Simón del desierto. Luis Buñuel. 1965
Simón del deierto es un mediometraje de Luis Buñuel. Dura 46 minutos y es una obra inacabada del genio de Calanda. Qué más se puede decir de esta comedia histórica. Pues que en ella se retrata la historia de Simón, un asceta del siglo IV que, cual Jesucristo redivivo aspira a ser digno de Dios siguiendo un camino de ayuno y oración. Lo que envuelve al iluminado, es un séquito de monjes que lo adoran y unas cuantas gentes (reseñables son el pastor enano y una anciana taciturna). De entre todo esto surgen situaciones cómicas basadas en los prejuicios religiosos y la confrontación de vivir asumiendo el protocolo de Dios. Lo mejor de la película, inclasificable de todas todas, es ver a Silvia Pinal en el papel de Satanas, tentando de varias formas (muy curiosas todas) a Simón.
Que se esconde por debajo de esta obra. Pues en 1965 Buñuel ya era un genio sin parangón, reconocido en todos los lugares menos en España. Tras su inicial etapa surrealista francesa, y la posterior época mejicana, que se alargaría muchísimos años, Buñuel empezó a rodar desde mediados de los 50 a caballo entre ambos países, firmando obras para productoras francesas y para la Estudios Nacionales mejicanos. No se puede hablar de un declive en su obra, pues pocos años después vendrían Belle de jour, La vía láctea o El discreto encanto de la burguesía.
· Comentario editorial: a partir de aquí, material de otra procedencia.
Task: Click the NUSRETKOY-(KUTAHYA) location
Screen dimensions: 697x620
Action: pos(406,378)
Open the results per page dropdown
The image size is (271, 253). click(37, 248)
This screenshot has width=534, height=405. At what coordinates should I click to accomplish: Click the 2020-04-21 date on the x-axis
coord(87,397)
Silvia Pinal me ha enamorado con esta película. Elegir a una mujer como ella para encarnar al demonio, y hacerlo en forma de colegiala con ligueros, de pastor (que no pastora) con una barba postiza (¡y chuta a una oveja como en La edad de oro, a un perro!) o salida de un ataud que llega arrastrándose solo, mostrando un pecho cual Dafne cachonda, es impagable.
El sentido del humor de Buñuel es increible. Su odio por la Iglesia es tan visceral y tan argumentado que roza lo obvio. Habla de praxis y ascetismo, se ríe de sus dogmas, y al igual que en El anticristo de Nietzsche, nos señala que el catolicismo es una antítesis de la vida, una búsqueda de la antifelicidad.
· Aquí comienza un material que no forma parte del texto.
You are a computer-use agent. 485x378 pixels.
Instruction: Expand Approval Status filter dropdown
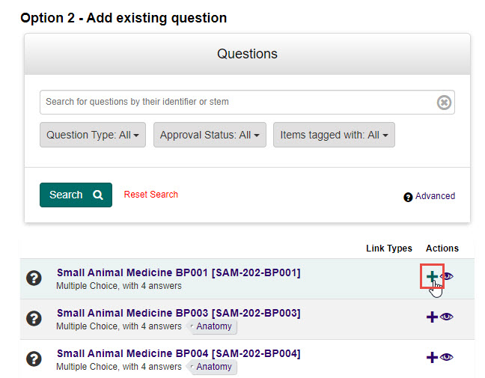[210, 135]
Simón, a través de sus pensamientos, nos señala su existencia carnal, sus deseos de felicidad, y su privación consciente nos viene a indicar la estupidez de la religión. Una fe basada en la negación que, incomprensiblemente triunfa entre la masa.
Con un final chocante en donde se nos pinta un infierno sesentero aparece una reflexión increible sobre la vida y el placer, y se retrata a Simón en la figura de otro hombre, que fuma en pipa, y donde Claudio Brook, al igual que su alter ego ascético, desdeña la diversión y la felicidad.